Die Verletzungen, die V. de O. an jenem Morgen davonträgt, sind so schwer, dass selbst die Rettungssanitäter sagen, sie hätten so etwas noch nicht gesehen – jedenfalls nicht nach einem Polizeieinsatz. Und das sollte es wohl sein, ein Polizeieinsatz: Knapp eine Stunde bevor V. de O. sich auf den Weg zur Arbeit in der Fleischfabrik machte, war in anderthalb Kilometern Entfernung ein Einbruch gemeldet worden.

Angeblicher Widerstand gegen Vollstreckungsbeamte

Der Zivilpolizist Marcel B. legte sich daraufhin auf die Lauer im Gebüsch an der Waller St.-Marien-Kirche. Als V. de O., ein Brasilianer mit schwarzer Hautfarbe und einer Tasche mit Wechselkleidung in der Hand, des Weges kam, stürzte sich Marcel B. auf ihn. Das Resultat der angeblichen polizeilichen Kontrolle: Eine Blow-out-Fraktur des linken Augenhöhlenbodens, eine Jochbeinfraktur sowie eine Kieferhöhlenfraktur mit Einblutungen.

Die körperlichen Wunden sind inzwischen verheilt, zurück bleiben massive psychische Traumata: V. de O. leidet bis heute unter einer posttraumatischen Belastungsstörung, Depressionen und einer Panikstörung. Wenn sich ihm jemand von hinten nähert, ist das für seine Psyche schon viel zu viel.

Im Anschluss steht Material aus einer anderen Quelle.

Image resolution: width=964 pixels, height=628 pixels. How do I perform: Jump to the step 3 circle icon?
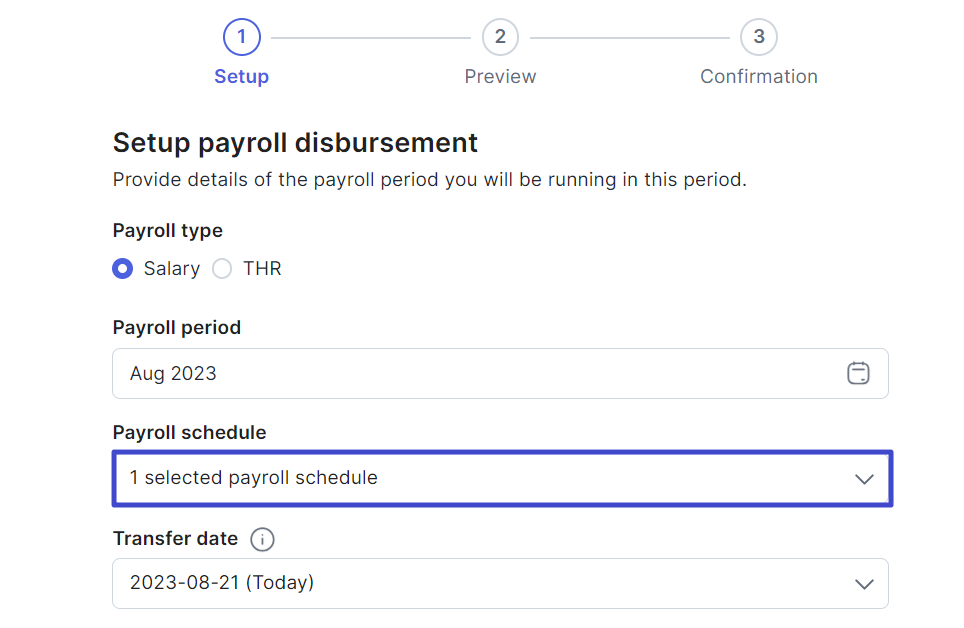tap(759, 37)
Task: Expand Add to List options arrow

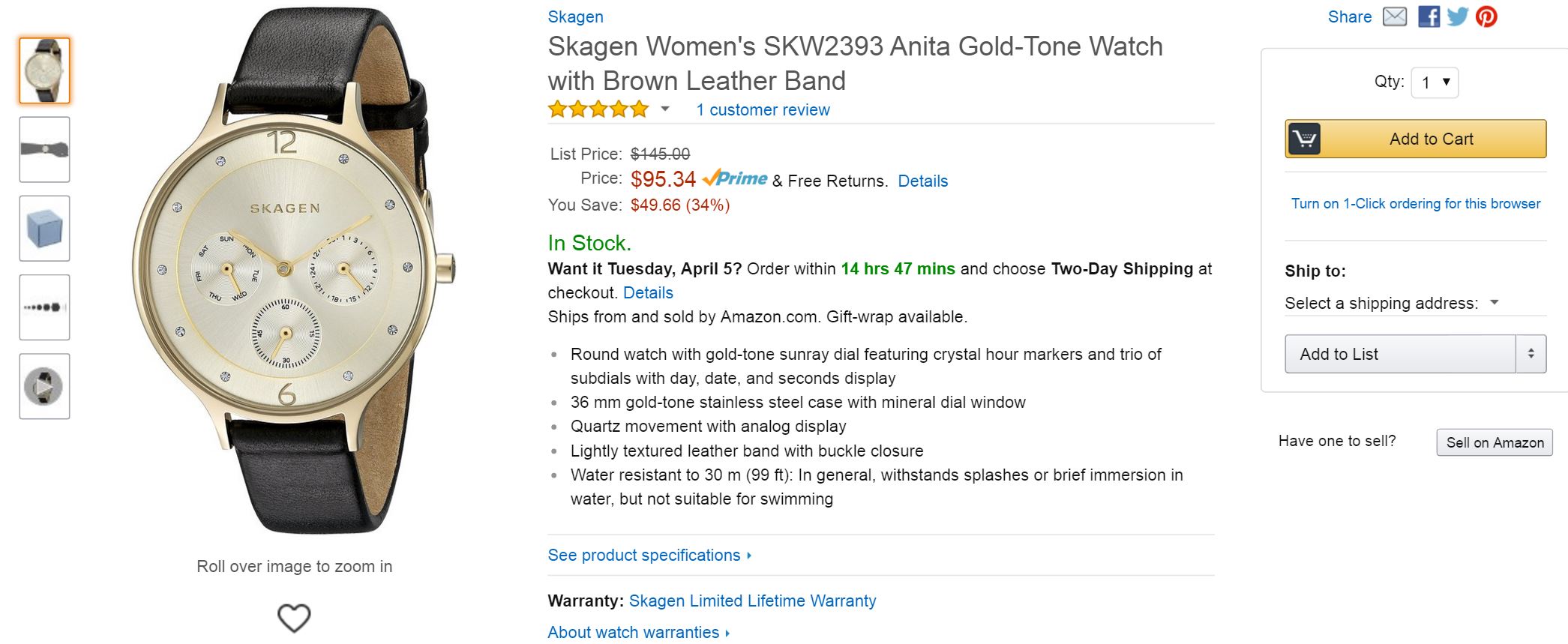Action: coord(1531,354)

Er hat Schwierigkeiten bei der Arbeit, eine Fleischfabrik ist keine Spaßveranstaltung, der Ton dort rau. Er musste aus seiner Wohnung ausziehen, weil er nicht mehr allein sein konnte, öffentliche Verkehrsmittel musste er, der prekär Beschäftigte, der sich kein Auto leisten kann, ebenfalls meiden: „Er ist in seiner Lebensführung schwerst beeinträchtigt“, sagt seine Anwältin Britta von Döllen-Korgel. Wie er sein Leben trotzdem meistert? „Er schleppt sich irgendwie zur Arbeit, ich weiß nicht, wie er das schafft.“

Zwei Jahre dauerte es von der Tat bis zum ersten Prozess, was daran lag, dass der Polizeikommissar seinerseits das Opfer anzeigte: wegen angeblichen Widerstands gegen Vollstreckungsbeamte. Dass das nicht haltbar war, hat das Gericht trotz der offenbar abgesprochenen Zeugenaussagen von B.s Kollegen – bei der Polizei heißt so etwas „Korpsgeist“ – schnell erkannt.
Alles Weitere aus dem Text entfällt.